• **Exercise requirements**
Below are entries; copy exactly the lines from the one with "You are a GUI" through the one with "Go to the Next setup step", both included, and leave out the rest.

• **Records shown**
***

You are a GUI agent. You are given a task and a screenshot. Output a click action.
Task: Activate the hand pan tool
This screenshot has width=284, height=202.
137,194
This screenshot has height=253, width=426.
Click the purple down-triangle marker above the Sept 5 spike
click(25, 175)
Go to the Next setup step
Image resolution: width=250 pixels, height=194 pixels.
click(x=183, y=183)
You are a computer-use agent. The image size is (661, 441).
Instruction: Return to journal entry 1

***

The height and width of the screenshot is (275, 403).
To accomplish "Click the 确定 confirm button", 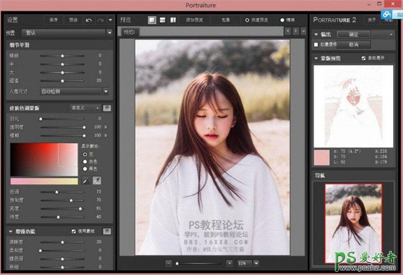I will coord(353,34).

***

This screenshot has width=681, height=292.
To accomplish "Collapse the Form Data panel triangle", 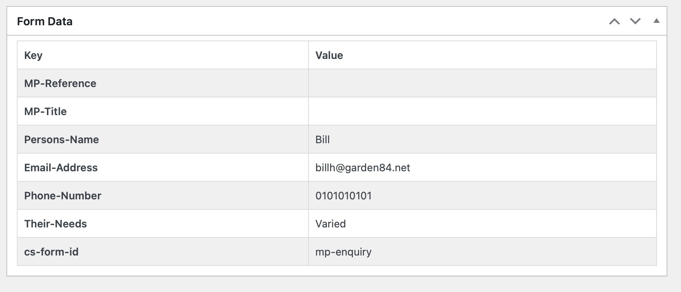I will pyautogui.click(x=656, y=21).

***

• **Answer space**
You are a GUI agent. You are given a task and a screenshot. Output a click action.
Task: Activate the hand pan tool
This screenshot has width=284, height=202.
137,194
This screenshot has height=253, width=426.
Click the purple down-triangle marker above the Sept 5 spike
click(25, 175)
Go to the Next setup step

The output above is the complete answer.